Case study
History
Gabriella is a performer with nightly shows for another 4 weeks. She is having difficulty with her voice giving out by the end of each performance. Even while I listen to her tell me her history, I can hear a husky quality to her voice.
Vocal Capabilities
This continues as she performs the reading task, although it can be difficult to distinguish the white noise at times with all the words and her robust volume. When she performs a maximum phonation time at her comfortable pitch, the air leak is fairly obvious. She runs out of air after 7 seconds, a very short time for anyone, much less a performer trained in vocal technique. From spontaneous speech, reading speech and maximum phonation time tests, I can begin to graph her voice.
The dark circle represents a typical female speaking pitch. Her comfortable speaking pitch is G3, in the range of a typical female’s speaking pitch, so I have added a yellow circle to signify that her comfortable speaking pitch is normal. Then I painted a light blue area over this, representing audible air leak at this pitch.
I ask her to make sounds at several pitches, working up toward her highest pitch and again I hear air leak.
Wherever I hear air leak, I paint a blue area. At a soft reading volume she is leaking air at a number of pitches. As she goes up in pitch, her volume increases. This is a common and unintentional compensation that has developed over time.
Laryngoscopy
Even before I get out an endoscope to look at her vocal cords, I know that the cords are not closing together completely. There is a continuous flow of air throughout much of her vocal range. If I were to take a look at her vocal cords after this much of a vocal evaluation, I would see that the vocal cords never close on stroboscopy, even during the most closed phase portion of vocal cord oscillation.

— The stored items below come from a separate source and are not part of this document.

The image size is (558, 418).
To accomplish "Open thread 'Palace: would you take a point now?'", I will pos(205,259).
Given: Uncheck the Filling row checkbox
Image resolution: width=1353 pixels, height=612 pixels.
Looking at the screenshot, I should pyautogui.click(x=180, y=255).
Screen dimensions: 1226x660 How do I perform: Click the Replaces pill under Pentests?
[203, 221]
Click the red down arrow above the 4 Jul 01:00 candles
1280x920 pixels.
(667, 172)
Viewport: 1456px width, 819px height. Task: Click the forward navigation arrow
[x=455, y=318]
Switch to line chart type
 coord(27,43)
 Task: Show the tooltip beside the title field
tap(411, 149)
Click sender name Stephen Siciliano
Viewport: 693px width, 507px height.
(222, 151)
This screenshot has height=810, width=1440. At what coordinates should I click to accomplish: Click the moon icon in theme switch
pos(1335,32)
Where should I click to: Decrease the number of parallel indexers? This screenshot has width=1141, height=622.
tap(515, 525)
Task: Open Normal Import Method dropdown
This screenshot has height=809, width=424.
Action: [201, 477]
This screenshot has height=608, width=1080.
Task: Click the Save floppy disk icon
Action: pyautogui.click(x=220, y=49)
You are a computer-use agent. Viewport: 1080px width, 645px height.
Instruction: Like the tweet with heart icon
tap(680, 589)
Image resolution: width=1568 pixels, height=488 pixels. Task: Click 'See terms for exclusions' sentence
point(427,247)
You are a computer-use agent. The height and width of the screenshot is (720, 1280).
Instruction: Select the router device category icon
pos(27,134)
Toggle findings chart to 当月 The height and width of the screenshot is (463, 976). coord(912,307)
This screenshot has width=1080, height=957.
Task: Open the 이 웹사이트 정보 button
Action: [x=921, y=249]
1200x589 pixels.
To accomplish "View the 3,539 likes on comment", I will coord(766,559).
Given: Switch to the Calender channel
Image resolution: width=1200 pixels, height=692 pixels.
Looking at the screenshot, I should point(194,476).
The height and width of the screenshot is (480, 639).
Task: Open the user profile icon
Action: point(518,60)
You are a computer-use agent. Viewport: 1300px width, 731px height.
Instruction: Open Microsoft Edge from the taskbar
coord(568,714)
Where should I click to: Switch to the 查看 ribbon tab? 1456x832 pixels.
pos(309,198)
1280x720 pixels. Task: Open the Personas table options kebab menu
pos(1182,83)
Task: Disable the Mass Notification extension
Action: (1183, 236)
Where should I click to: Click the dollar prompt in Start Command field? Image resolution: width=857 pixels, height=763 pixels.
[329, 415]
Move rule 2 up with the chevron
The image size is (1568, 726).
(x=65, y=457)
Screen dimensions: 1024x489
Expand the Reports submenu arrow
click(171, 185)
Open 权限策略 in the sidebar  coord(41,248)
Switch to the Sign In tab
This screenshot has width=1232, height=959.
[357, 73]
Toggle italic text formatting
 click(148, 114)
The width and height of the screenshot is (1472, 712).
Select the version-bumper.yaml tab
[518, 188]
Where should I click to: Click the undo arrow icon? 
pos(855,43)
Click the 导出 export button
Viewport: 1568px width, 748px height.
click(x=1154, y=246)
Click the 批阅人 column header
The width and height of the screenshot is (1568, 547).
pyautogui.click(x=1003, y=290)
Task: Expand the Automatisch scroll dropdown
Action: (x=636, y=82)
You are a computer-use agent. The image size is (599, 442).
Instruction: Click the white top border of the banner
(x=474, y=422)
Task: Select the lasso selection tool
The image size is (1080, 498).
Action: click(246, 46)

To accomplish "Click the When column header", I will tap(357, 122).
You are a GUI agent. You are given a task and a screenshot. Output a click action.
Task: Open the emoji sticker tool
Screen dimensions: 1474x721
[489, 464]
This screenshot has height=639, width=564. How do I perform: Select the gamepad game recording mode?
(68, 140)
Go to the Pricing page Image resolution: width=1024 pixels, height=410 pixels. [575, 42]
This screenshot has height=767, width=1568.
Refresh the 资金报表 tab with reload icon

Stroboscopic exam at pitch G3 (maximum closed phase). The dark areas are where the vocal cords never close at this pitch and represent air leak and likely turbulent airflow. The dark areas are the reason she is husky at her comfortable speaking pitch.
On the same exam her vocal cords are recorded during stroboscopy at a higher pitch – C5, and this still photo is extracted from the most closed phase at C5. Again, there are large dark areas representing continuous air leak and likely turbulent airflow generating white noise or huskiness.
Summary
Air leak or huskiness is one of the two major types of hoarseness. We diagramed air leak on a pitch vs. volume plot and the blue areas representing air leak on our vocal diagram will correspond to continuous dark areas during stroboscopy.
We have:
- used a few vocal capabilities (reading, maximum phonation time, low and high pitch) to hear a specific vocal impairment – air leak.
- diagrammed the impairment on a pitch vs volume plot which gave us a pattern.
- correlated the audible finding huskiness with the endoscopic finding of incomplete closure of the vocal cords.
This particular pattern of air leak at low pitch and low volume along with air leak at high pitch and high volume is typical of large vocal swellings. The same pattern may also be typical of muscle tension, where the vocal cords are held apart by a competitive tension between the lateral cricoarytenoid muscles and the posterior cricoarytenoid muscles.
We can (and should) test further vocal capabilities to maximally refine our differential diagnosis. I test all the capabilites mentioned in chapter 18 on each patient. Complete testing increases my ability to recognize patterns and not to miss an important finding.
We can (and should) perform endoscopy and stroboscopy to correlate our suspected audible findings with visual findings.